I love connecting with you! Leave a comment below or send me an email at natalie@nataliematushenko.com.
Happy Tuesday!
Natalie
Be willing to learn and grow on the journey of life with respect.
Yes John!
Thanks, I, like you, have the first reaction “I’m not judge mental”. This is a great teaching on how to look deeper into this. I will definitely use this.
Thanks Robin! It’s not easy to look at the mirrors life provides us but so worthwhile. Thanks for getting in touch! xoxo
Thanks for this video – helps me to look deeper to find where I’m being judgmental and how to deal with that in the moment it’s happening.
Thanks Michele! So appreciate you taking the time to comment!
Thanks Michele! I love sharing whatever new ‘ahas’ I get in the hope that they will help others too. xoxo
I think it is important to distinguish between judgement and discernment – which is helpful to grow ! I often notice a confusion between those two, especially in spiritual communities (who are so concerned to not judge …)
Their are behaviors who are harmful or disturbing for communities, for relationships, for nature … And I consider it as good to say no to them – beginning of course with yourself ! But also saying no to them, when others are doing them. and sometimes more helpful also for them, than trying to be ‘nice’ by ‘not Judging’, but also not discerning.
Thanks for your food of thoughts 🙂
Have an nice day !
Hi Pia, what you write is very astute. There is a difference between judging and discernment and for me, that has to do with energy, circumstances and also for figuring out what’s best for my life. For instance, to use the case in the video, if I walk into a room and think how ugly the furniture is or how shabbily my host is dressed, I’m judging. If, on the other hand, I’m remodeling my house and somebody suggests that I purchase furniture which I consider ugly, I can be discerning and say, “No thanks, that’s. not for me.” And while that’s a superficial example, it extends to deeper issues as well. I can see somebody behaving in ways that are not loving and judge them “that’s so unevolved, etc.” or I can send them compassion and love yet say “no thanks” when they invite me for coffee (discernment). That’s my take on it.
This was great, thank you so much for advising how not to judge. Loved it! And will try to put it in practice. I’m very grateful for this.
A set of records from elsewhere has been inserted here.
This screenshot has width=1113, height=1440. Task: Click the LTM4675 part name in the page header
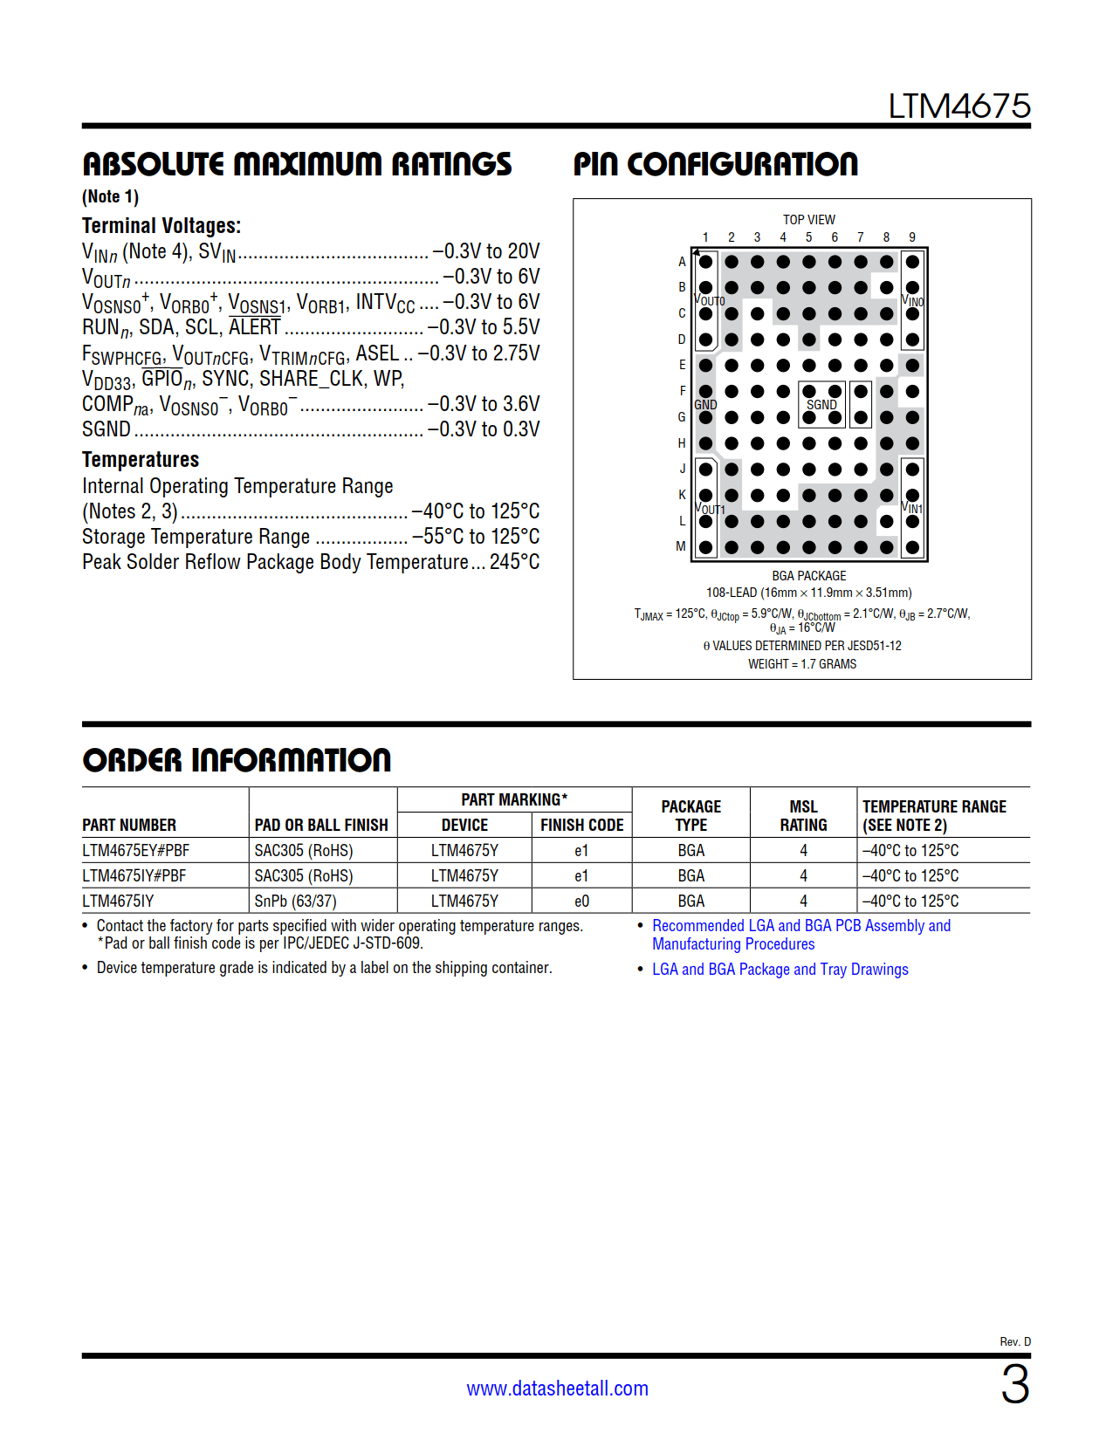(958, 106)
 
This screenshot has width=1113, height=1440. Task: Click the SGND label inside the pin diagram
(821, 405)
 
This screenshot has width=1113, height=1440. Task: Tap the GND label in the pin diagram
(705, 405)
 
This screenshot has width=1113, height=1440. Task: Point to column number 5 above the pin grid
(808, 237)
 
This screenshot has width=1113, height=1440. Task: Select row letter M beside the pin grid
(681, 546)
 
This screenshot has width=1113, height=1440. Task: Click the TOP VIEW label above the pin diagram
(808, 220)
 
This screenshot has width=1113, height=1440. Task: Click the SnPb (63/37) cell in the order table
(295, 901)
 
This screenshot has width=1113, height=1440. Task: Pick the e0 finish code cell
(581, 901)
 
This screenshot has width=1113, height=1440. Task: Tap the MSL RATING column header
(803, 816)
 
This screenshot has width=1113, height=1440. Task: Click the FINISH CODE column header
(581, 825)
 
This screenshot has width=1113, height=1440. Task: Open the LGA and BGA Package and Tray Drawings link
(780, 970)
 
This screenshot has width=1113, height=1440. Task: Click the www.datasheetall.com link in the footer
(557, 1389)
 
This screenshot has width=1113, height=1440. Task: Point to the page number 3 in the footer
(1015, 1385)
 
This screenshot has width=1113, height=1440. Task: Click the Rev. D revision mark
(1015, 1341)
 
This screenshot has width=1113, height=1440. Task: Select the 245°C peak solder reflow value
(514, 562)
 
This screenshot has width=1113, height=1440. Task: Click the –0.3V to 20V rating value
(486, 251)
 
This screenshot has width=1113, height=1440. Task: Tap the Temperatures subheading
(141, 460)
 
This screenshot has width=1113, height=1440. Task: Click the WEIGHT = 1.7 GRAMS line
(802, 664)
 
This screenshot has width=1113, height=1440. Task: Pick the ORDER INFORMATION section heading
(237, 760)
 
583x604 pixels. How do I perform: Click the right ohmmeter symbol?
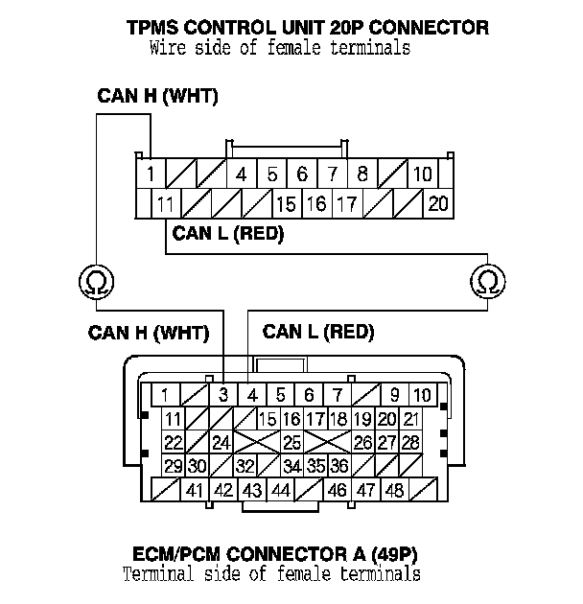point(487,282)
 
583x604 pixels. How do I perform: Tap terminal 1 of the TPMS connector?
point(152,174)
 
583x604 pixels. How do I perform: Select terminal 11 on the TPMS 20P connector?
point(166,203)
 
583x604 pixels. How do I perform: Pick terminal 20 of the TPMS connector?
point(437,203)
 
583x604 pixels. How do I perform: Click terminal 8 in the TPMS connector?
point(362,174)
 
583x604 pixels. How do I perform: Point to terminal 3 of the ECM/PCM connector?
point(223,394)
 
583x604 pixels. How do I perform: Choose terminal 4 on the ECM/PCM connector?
point(252,394)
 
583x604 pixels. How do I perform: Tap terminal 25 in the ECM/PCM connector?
point(292,442)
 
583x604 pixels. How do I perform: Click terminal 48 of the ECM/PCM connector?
point(393,490)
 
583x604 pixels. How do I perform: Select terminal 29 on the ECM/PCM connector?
point(173,466)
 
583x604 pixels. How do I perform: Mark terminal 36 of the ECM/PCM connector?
point(338,466)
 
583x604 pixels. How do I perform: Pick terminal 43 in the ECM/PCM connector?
point(252,490)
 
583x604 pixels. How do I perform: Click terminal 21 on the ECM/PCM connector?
point(410,418)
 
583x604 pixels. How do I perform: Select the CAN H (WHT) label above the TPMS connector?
point(157,97)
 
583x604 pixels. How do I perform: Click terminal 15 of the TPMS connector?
point(286,203)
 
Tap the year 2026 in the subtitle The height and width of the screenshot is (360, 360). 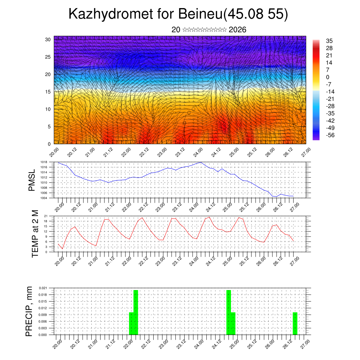click(x=237, y=30)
Thanks Laura! I love to pass along whatever I learn. It gives all the difficult things that come in life meaning if I can use them for myself and share them with others.
Thanks Laura! xoxo
Thank you Natalie for sharing your vulnerability as this opened up for me my own “need”to criticize. I realized how this pattern assists me in pushing away my deep fear of feeling what I really feel.
I aim to make a daily practice of your suggestion of getting curious ( seems fear friendly) about what’s underneath my criticism…
Thanks Cheryl, in turn, for sharing so vulnerably… we’re all in this journey together.
Thank you for this teaching. I do judge myself for judging!
Hi Daryl! Yes and with some work, we begin to have compassion for ourselves. It’s a journey.
Thank you for the info
Happy to help Roger!
Thanks so much for this very pertinent message today Natalie !! I have noticed this, the whisper of judgement inside my head, for some time and have been “working” to transform it in consciousness. So true that what we feel critical of in others can in fact be a mirror for “material” we can transform in ourselves. For example, awhile ago I read somewhere that the word “should” only conveys guilt and inadequacy in our language. I really “hear” this word now, when it tries to escape my lips, and I edit if in the moment, generally sharing with whomever I am speaking the reason why. Thanks again for enlightening my day !! Blessings! Sandi
Hi Sandy! Thanks for getting in touch! What you shared is such a beautiful example of how we transform consciousness, one thought to one word at a time. Blessings to you too!